详细信息
Multi-agent DRL for joint completion delay and energy consumption with queuing theory in MEC-based IIoT ( SCI-EXPANDED收录 EI收录) 被引量:43
文献类型:期刊文献
英文题名:Multi-agent DRL for joint completion delay and energy consumption with queuing theory in MEC-based IIoT
作者:Wu, Guowen[1];Xu, Zhiqi[1];Zhang, Hong[1];Shen, Shigen[2,3];Yu, Shui[4]
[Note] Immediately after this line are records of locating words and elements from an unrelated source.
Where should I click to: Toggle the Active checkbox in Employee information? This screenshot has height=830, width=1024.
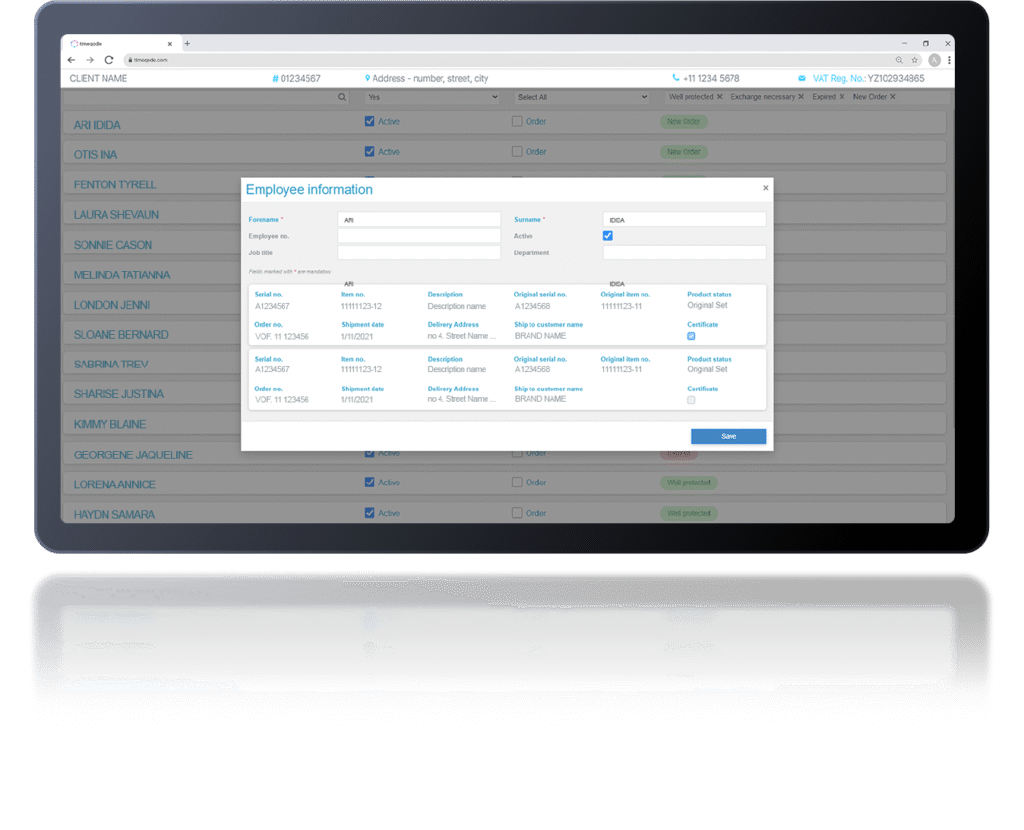(607, 236)
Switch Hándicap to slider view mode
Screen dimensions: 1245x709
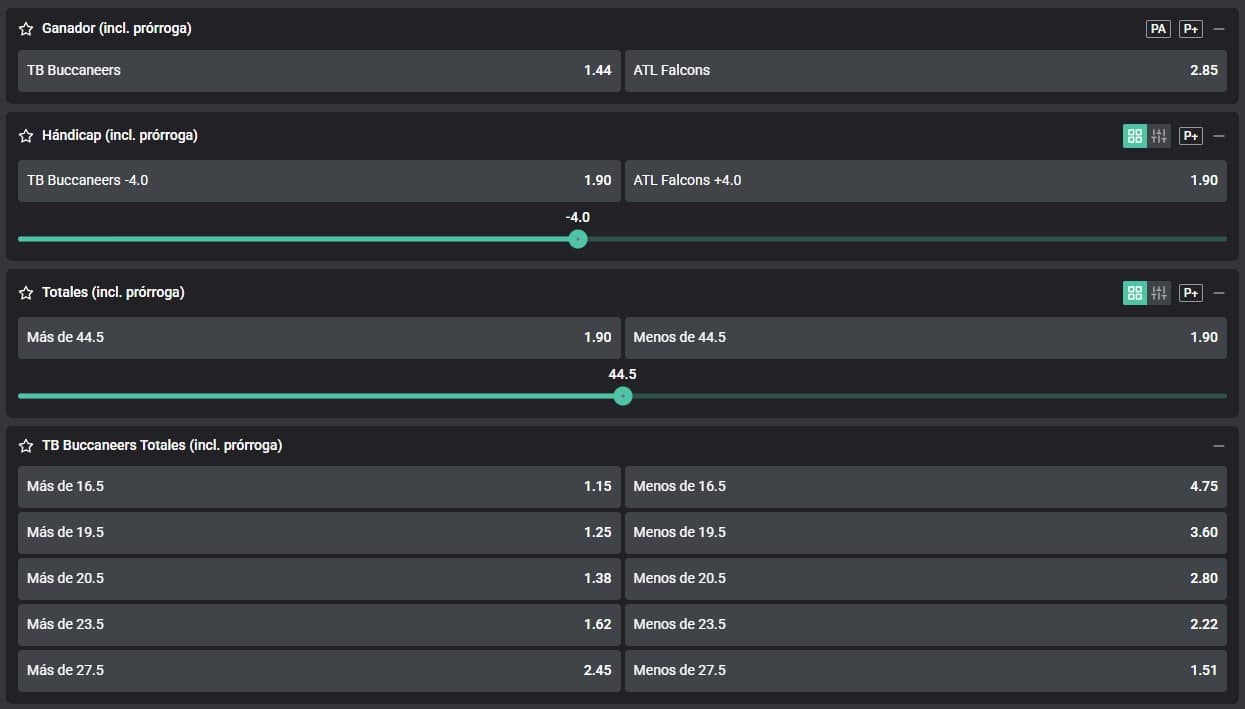1159,136
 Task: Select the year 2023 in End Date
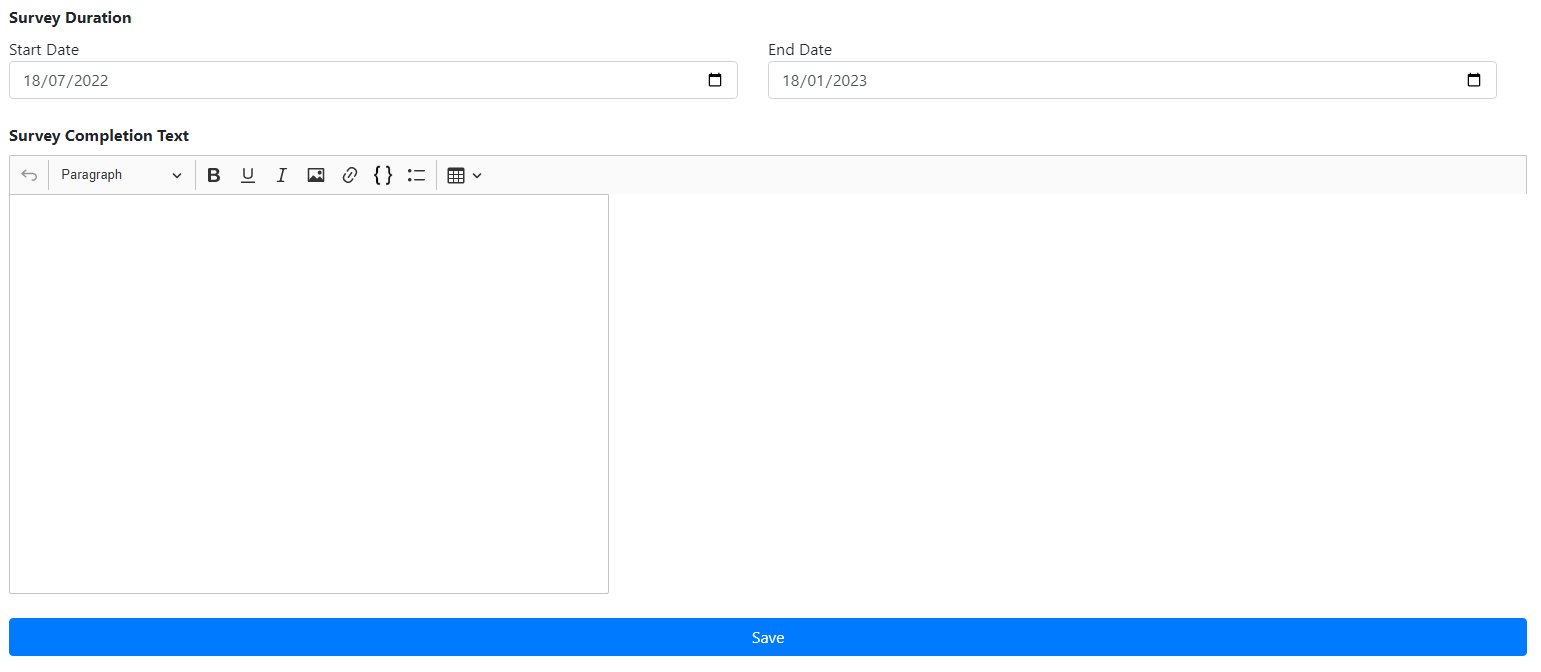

机构:[1]Donghua Univ, Sch Comp Sci & Technol, Shanghai 201620, Peoples R China;[2]Huzhou Univ, Sch Informat Engn, Huzhou 313000, Peoples R China;[3]Shaoxing Univ, Dept Comp Sci & Engn, Shaoxing 312000, Peoples R China;[4]Univ Technol Sydney, Sch Comp Sci, Sydney, NSW, Australia
年份:2023
卷号:176
起止页码:80
外文期刊名:JOURNAL OF PARALLEL AND DISTRIBUTED COMPUTING
收录:SCI-EXPANDED(收录号:WOS:000971244900001)、、EI(收录号:20231013677165)、Scopus(收录号:2-s2.0-85149278228)、WOS
基金:Acknowledgments This work was supported by Zhejiang Provincial Natural Science Foundation of China under Grant No. LZ22F020002.
语种:英文
外文关键词:Task offloading; Queuing theory; Industrial Internet of things; Multi -agent deep reinforcement learning; Mobile edge computing
外文摘要:In the Industrial Internet of Things (IIoT), there exist numerous sensor devices with weak computing power and small energy storage. To meet the real-time and big data computing requirements of industrial production, EIIoT (Edge computing-based IIoT) that combines mobile edge computing with IIoT has emerged. It is necessary to offload computing tasks to nearby edge servers for data storage and processing in EIIoT, thus inevitably causing the edge servers to overload. To this end, we propose a jointly constrained optimization model of delay and energy consumption based on queuing theory; this model can effectively solve the task offloading problem in EIIoT. Subsequently, to satisfy the unique offloading requirements of EIIoT, we improve the MAPPO (multi agent proximal policy optimization) algorithm structure to form a lightweight optimal task offloading algorithm called Multi-Agent Deep Reinforcement Learning based on Queuing theory (MAQDRL), which is more suitable for EIIoT. In the algorithm, we systematically integrate queuing theory and use Multi-Agent Deep Reinforcement Learning (MADRL) to obtain the optimal offloading strategy in dynamic and random multiuser offloading environments. We also improve the structure of neural networks of MADRL by analyzing the structural characteristics of the input data. As a result, the algorithm that we proposed exhibits good convergence and exceptional performance in terms of the task arrival rate, bandwidth, energy consumption, latency and other indicators. The simulation results indicate that compared with other classical algorithms, MAQDRL is effective for solving the EIIoT offloading problem. (c) 2023 Elsevier Inc. All rights reserved.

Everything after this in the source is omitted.